Particular Magic: The Making of Art

Posted by Robert Lange on

There’s a particular kind of magic in Denise Steward Sanabria’s work—one that doesn’t begin on the canvas, but on a table. Or rather, on many tables, surfaces, and carefully constructed stages where objects gather, interact, and quietly (or not so quietly) perform.

Sanabria’s paintings feel abundant, playful, and just a little mischievous. At first glance, they’re lush still lifes—overflowing with pastries, fruits, patterned wallpaper, and ceramic figures. But spend a little more time with them and something shifts. These aren’t just arrangements; they’re scenes. They have personalities. They have jokes. They have tension. They tell stories.

And crucially, those stories don’t emerge spontaneously in paint—they’re built, piece by piece, in real life.

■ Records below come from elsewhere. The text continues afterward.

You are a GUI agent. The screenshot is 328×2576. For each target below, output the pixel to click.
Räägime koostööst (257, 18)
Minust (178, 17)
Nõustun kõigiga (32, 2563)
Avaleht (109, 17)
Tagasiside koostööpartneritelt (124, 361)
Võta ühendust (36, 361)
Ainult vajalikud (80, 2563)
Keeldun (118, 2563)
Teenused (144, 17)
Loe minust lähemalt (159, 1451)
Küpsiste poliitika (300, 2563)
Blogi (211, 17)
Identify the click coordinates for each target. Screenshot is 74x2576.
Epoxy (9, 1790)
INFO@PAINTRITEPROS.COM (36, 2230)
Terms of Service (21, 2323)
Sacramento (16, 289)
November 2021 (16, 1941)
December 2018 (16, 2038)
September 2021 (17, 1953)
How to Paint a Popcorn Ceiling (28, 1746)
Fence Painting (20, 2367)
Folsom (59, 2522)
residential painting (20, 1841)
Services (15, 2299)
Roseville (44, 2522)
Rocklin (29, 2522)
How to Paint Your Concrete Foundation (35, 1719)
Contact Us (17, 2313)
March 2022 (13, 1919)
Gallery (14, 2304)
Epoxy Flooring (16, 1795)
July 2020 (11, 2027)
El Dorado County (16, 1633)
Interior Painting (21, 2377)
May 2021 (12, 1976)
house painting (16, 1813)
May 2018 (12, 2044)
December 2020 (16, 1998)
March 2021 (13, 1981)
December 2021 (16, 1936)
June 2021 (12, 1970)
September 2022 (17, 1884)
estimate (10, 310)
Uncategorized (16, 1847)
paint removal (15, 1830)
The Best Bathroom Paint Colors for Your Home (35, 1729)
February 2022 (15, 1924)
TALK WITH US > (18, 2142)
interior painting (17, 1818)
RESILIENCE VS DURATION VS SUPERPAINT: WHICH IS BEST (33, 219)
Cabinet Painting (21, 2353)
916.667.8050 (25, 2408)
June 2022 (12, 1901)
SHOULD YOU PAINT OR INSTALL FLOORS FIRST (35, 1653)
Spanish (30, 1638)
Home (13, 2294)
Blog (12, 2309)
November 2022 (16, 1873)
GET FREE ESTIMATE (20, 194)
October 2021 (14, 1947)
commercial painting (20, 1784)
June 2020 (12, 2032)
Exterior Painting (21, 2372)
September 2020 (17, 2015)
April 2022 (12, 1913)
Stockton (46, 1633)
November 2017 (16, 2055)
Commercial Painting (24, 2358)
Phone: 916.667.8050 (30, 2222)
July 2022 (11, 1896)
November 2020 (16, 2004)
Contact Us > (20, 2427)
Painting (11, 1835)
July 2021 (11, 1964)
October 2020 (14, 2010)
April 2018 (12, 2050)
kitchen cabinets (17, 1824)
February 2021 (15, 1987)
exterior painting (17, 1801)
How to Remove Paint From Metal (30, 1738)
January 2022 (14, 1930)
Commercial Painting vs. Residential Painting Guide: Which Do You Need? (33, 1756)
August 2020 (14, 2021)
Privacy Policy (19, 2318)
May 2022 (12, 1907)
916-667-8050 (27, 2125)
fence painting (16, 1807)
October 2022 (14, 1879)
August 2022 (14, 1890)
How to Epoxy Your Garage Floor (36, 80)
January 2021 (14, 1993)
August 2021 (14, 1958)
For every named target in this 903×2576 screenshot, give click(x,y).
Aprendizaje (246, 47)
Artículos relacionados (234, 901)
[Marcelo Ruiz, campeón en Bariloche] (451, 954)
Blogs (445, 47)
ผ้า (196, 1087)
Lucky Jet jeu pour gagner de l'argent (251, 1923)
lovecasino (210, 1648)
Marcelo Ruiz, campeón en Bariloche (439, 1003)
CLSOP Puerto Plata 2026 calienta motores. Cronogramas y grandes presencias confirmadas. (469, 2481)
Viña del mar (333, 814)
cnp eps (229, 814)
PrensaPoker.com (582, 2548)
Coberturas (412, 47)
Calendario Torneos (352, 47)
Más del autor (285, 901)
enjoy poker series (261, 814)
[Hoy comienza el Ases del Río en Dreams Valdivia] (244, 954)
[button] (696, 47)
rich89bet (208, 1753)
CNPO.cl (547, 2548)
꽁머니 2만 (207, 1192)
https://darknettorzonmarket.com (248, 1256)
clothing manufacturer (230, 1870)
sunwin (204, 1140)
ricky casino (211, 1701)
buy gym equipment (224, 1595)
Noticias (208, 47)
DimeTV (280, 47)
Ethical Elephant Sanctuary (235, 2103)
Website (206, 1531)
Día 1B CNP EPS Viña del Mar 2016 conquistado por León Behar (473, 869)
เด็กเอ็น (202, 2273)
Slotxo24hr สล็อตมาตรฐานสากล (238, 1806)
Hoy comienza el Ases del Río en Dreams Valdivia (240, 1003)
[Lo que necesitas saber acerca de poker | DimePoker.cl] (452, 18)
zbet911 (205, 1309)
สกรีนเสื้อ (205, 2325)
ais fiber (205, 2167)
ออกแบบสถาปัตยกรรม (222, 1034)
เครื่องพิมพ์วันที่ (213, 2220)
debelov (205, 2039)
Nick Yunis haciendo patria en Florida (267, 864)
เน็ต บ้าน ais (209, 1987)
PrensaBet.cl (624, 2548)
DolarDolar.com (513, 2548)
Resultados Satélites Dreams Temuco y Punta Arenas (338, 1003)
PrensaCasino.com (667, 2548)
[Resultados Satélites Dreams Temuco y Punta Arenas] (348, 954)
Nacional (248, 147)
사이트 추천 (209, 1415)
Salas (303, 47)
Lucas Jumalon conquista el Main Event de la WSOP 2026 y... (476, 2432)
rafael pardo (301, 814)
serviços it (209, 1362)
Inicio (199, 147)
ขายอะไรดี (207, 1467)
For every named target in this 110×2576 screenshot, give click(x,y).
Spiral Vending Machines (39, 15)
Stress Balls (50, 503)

Building a World Before Painting It

Sanabria’s process begins physically. She constructs her compositions in the studio using real objects: handmade ceramics, found figurines, carefully chosen foods, and richly patterned backdrops. Each element is selected not only for its visual appeal, but for its narrative potential. 

A ceramic rabbit isn’t just a decorative object—it might become a character. Place it mid-stride with a stack of whoopie pies, and suddenly it’s doing something. It’s on a mission. It’s part of a joke you’ve walked into halfway through.

The same goes for her environments. Wallpaper patterns aren’t passive backgrounds; they act almost like stage sets, reinforcing mood and rhythm. A floral pattern might soften the scene, while a more graphic or surreal backdrop can push things into dreamlike territory. Everything contributes.

What’s striking is how intentional—and yet how open-ended—these setups feel. They’re precise, but never rigid. There’s room for surprise.

Still Life as Theater

Looking at Sanabria’s process images (which you’ll see throughout this post), you start to understand just how much choreography is involved. Objects are nudged, rotated, swapped, stacked. Food is arranged, partially eaten, repositioned. Nothing is accidental, but everything feels alive. 

There’s a theatrical quality to it. Her setups function almost like miniature stages where objects take on roles:

  • A cluster of pastries becomes a kind of indulgent landscape
  • Vegetables transform into something surreal—a disco celery forest, shimmering with personality
  • Religious or historical references appear through small statues, quietly anchoring the scene in something more symbolic

In The Dogma of Renaissance Women, for example, the inclusion of Venus and Mary introduces a layer of art historical and cultural weight—but it’s immediately complicated (and softened) by the presence of half-eaten pastries. Reverence and irreverence sit side by side. It’s thoughtful, but never heavy-handed.

Humor, Appetite, and Slight Absurdity

One of the most compelling aspects of Sanabria’s work is her tone. There’s humor everywhere, but it’s never loud or forced. It’s observational, slightly absurd, and deeply human.

A rabbit carrying whoopie pies is funny—but it’s also strangely believable within her world. A forest made of celery might sound ridiculous, yet when staged with care, it becomes immersive, even elegant.

Food plays a huge role here. It’s sensual, colorful, and inherently tied to pleasure and consumption. But it’s rarely too pristine. Things are bitten, crumbled, rearranged. That sense of “after” or “during” adds to the narrative—like you’ve arrived in the middle of something.

From Setup to Painting

Once the scene is built, documented, and fully realized in real space, Sanabria translates it into paint. But the physical setup isn’t just a reference—it’s the foundation of the painting’s energy.

Because the objects existed together, interacted under real light, and occupied real space, the final work carries a kind of authenticity that purely invented compositions often lack. The density, the layering, the relationships between objects—they all come from something lived-in.

And yet, the paintings don’t feel like documentation. They feel heightened. Edited. Amplified. The storytelling becomes clearer, the humor sharper, the composition more deliberate.

Why the Process Matters

Seeing Sanabria’s process images changes how you experience the finished work. You begin to notice the decisions—the way a pastry tilts toward a figure, the way a pattern echoes the curve of a plate, the way objects cluster like conversation.

It also reveals just how much care goes into creating something that feels effortless.

Her work reminds us that still life doesn’t have to be still. It can be narrative, strange, funny, and even a little chaotic. It can hold contradiction—beauty and mess, reverence and play, order and excess—all at once.

And maybe that’s the real magic: these are worlds you could almost step into. Slightly off, richly detailed, and full of characters—waiting for you to notice what they’re up to.